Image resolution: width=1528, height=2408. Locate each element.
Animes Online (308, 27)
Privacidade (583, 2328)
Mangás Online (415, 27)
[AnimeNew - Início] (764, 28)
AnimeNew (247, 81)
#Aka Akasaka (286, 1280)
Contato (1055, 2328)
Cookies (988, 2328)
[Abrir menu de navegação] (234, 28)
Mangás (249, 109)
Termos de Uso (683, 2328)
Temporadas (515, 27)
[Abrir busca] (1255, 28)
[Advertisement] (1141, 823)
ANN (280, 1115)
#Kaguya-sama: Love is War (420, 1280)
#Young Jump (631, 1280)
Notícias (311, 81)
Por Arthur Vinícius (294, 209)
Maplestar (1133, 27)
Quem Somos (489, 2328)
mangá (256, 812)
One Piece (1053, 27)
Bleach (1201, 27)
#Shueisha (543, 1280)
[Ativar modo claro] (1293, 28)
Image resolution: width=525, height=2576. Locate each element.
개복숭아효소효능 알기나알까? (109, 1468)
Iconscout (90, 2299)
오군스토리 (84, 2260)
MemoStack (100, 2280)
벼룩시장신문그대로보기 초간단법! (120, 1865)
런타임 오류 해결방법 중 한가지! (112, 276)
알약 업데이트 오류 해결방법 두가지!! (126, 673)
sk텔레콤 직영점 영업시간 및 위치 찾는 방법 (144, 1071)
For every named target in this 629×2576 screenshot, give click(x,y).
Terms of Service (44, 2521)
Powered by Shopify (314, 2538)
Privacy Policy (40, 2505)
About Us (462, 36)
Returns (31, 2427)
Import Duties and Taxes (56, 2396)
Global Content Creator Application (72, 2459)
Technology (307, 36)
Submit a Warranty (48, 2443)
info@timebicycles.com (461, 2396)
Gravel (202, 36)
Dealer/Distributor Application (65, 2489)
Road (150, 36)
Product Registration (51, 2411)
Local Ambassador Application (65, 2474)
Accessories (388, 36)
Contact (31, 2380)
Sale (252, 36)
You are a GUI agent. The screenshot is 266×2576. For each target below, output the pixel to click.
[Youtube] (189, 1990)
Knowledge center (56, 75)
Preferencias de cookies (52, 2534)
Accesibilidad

================

WORK INSTRUCTIONS
Repeat the data word for word, starting at its first line and stopping after the line that contains "ANN (280, 1115)".

RESULT
Image resolution: width=1528, height=2408. Locate each element.
Animes Online (308, 27)
Privacidade (583, 2328)
Mangás Online (415, 27)
[AnimeNew - Início] (764, 28)
AnimeNew (247, 81)
#Aka Akasaka (286, 1280)
Contato (1055, 2328)
Cookies (988, 2328)
[Abrir menu de navegação] (234, 28)
Mangás (249, 109)
Termos de Uso (683, 2328)
Temporadas (515, 27)
[Abrir busca] (1255, 28)
[Advertisement] (1141, 823)
ANN (280, 1115)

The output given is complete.